Dataset entries:

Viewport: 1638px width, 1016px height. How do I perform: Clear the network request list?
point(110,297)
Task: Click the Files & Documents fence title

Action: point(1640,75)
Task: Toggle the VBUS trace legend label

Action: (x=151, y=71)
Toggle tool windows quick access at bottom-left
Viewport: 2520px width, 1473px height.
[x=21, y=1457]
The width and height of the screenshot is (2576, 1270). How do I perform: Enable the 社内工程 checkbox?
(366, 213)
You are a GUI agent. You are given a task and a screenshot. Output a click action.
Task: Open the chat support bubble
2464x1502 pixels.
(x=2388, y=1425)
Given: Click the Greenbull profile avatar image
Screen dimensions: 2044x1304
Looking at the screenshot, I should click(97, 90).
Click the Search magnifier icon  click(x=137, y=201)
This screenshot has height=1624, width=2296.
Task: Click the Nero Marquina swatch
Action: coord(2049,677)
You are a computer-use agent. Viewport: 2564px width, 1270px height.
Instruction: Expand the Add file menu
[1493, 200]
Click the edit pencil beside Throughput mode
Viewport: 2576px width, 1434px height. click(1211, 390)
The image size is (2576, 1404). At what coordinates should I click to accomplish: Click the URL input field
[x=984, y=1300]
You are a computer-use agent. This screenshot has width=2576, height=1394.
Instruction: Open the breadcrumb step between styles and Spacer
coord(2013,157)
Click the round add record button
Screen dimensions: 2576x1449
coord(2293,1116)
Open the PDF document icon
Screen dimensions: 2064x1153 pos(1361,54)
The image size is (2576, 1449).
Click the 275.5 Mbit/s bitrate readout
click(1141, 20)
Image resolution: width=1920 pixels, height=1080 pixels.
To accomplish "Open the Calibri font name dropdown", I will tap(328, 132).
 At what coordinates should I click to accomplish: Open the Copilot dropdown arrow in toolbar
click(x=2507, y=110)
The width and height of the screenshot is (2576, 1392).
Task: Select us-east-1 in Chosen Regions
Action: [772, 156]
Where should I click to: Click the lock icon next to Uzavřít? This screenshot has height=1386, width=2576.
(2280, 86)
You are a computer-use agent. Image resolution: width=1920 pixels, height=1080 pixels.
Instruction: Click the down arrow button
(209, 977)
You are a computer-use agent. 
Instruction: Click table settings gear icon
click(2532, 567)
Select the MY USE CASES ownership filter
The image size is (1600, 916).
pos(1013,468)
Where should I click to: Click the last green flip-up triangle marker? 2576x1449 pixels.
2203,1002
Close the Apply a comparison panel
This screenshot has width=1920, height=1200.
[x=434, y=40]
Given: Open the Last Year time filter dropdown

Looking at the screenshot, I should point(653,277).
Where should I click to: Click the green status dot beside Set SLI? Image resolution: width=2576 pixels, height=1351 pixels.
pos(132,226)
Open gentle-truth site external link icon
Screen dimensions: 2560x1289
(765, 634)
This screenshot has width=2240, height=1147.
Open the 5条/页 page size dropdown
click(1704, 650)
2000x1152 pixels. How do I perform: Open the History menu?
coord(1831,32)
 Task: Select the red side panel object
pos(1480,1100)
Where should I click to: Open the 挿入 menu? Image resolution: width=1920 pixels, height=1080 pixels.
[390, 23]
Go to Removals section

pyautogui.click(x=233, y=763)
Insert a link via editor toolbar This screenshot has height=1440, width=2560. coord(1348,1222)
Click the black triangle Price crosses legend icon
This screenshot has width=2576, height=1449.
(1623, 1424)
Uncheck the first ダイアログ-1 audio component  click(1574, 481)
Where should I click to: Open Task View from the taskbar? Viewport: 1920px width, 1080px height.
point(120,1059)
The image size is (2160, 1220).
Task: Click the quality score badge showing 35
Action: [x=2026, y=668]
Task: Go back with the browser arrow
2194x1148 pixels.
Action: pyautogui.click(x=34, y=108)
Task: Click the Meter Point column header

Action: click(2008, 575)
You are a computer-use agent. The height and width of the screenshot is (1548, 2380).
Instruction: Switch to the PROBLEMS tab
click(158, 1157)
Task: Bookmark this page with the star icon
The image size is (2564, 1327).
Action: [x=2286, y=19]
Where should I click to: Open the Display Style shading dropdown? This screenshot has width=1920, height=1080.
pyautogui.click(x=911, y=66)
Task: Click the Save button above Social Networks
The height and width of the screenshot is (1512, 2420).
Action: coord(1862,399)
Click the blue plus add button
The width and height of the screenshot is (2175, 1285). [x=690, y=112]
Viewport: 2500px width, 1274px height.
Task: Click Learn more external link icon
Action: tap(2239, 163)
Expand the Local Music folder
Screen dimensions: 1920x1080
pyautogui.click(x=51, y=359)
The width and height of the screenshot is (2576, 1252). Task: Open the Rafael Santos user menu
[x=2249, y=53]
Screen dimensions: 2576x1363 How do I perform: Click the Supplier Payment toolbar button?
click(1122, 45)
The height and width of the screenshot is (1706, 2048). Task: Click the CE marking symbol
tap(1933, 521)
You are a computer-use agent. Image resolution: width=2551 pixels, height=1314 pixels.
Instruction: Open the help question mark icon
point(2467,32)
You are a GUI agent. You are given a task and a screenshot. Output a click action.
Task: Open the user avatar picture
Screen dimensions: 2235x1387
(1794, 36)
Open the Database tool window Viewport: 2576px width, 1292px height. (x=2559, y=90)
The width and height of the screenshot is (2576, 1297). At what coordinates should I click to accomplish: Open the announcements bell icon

• [What to produce]
What you give back should be exactly the lines of the data above from the line with "Where should I click to: Open the Display" through the line with "Expand the Local Music folder", both of those included, and nothing more.

• [Task solution]
Where should I click to: Open the Display Style shading dropdown? This screenshot has width=1920, height=1080.
pyautogui.click(x=911, y=66)
Task: Click the Save button above Social Networks
The height and width of the screenshot is (1512, 2420).
Action: coord(1862,399)
Click the blue plus add button
The width and height of the screenshot is (2175, 1285). [x=690, y=112]
Viewport: 2500px width, 1274px height.
Task: Click Learn more external link icon
Action: tap(2239, 163)
Expand the Local Music folder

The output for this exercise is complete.